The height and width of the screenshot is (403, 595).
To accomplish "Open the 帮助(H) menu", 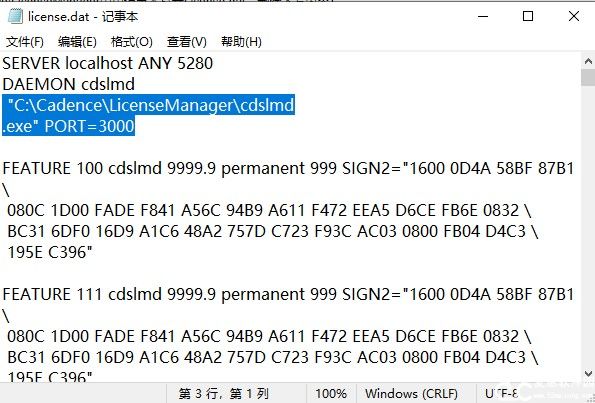I will (x=241, y=41).
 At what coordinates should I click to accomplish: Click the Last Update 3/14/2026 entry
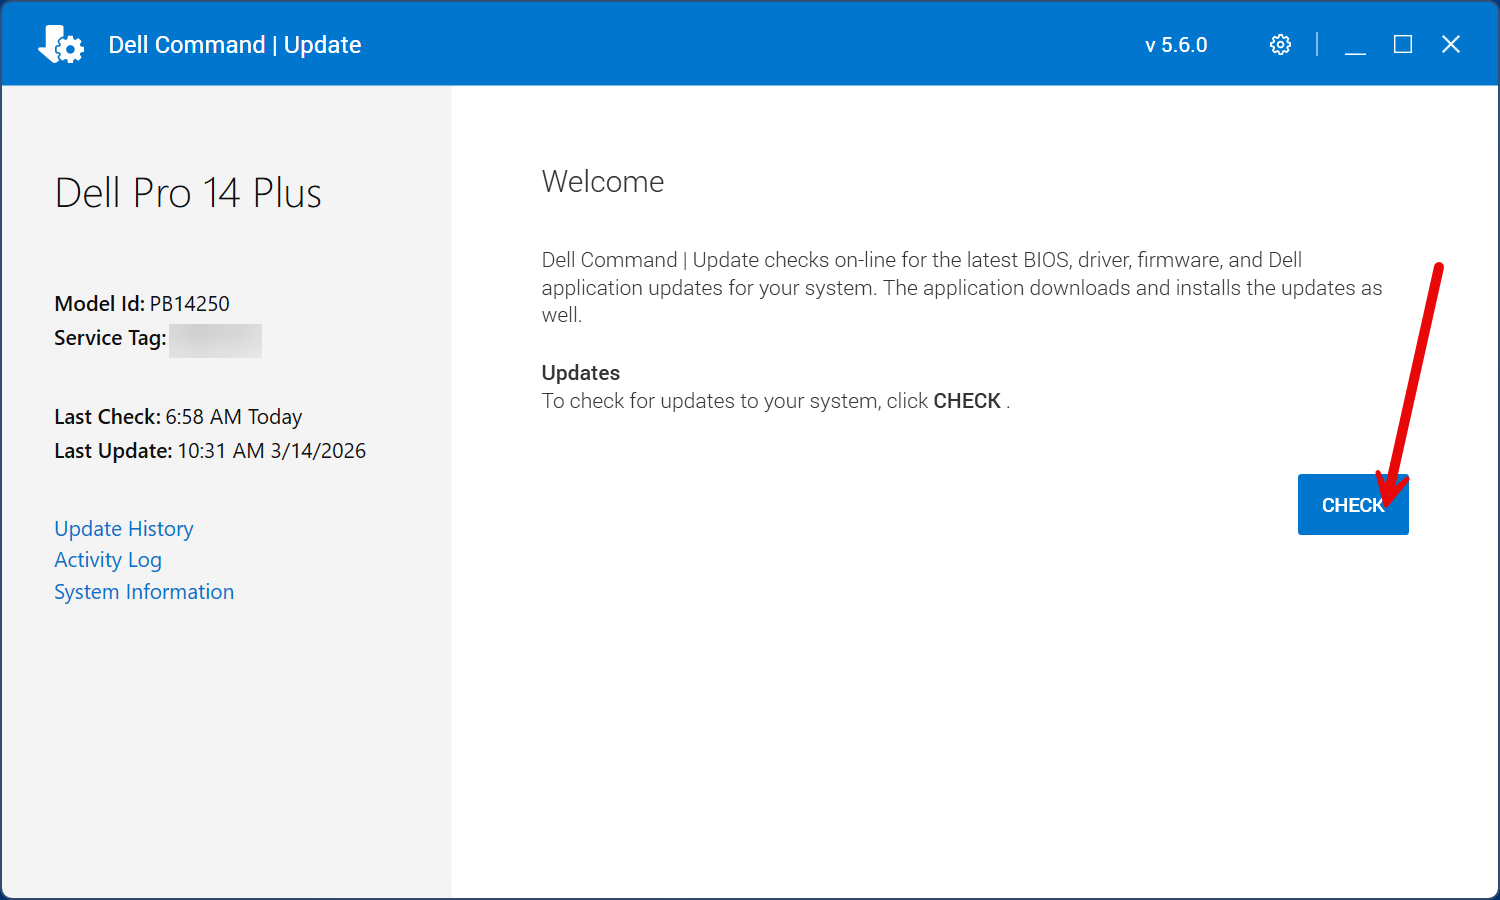point(210,451)
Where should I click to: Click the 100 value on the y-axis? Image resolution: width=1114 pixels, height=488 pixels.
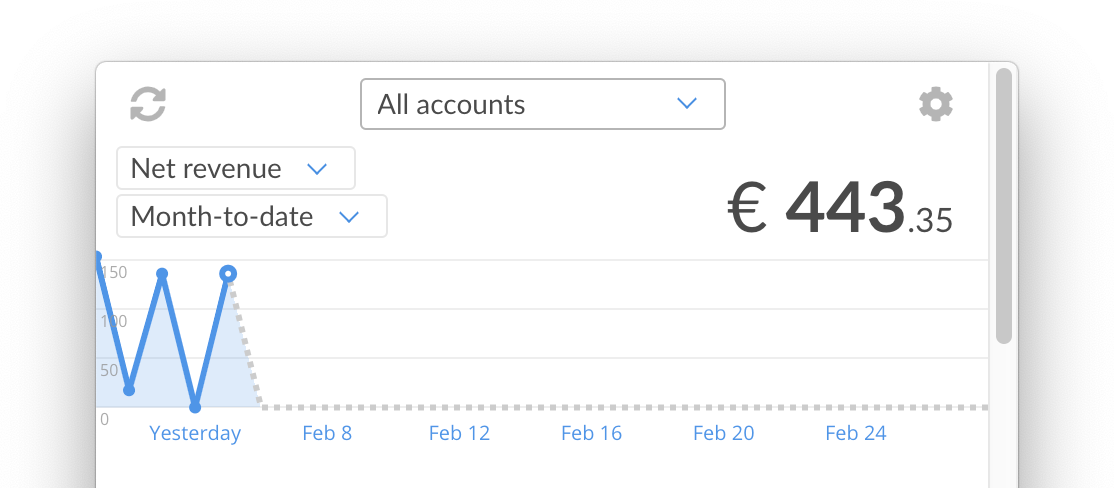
======
- ABOUT THIS EXERCISE: Which lines hold the string "height"? Copy all of them from the data above.

- FINISHED TASK:
The height and width of the screenshot is (403, 595).
Where should I click to: Click the 100 value on the y-axis? Image resolution: width=1114 pixels, height=488 pixels.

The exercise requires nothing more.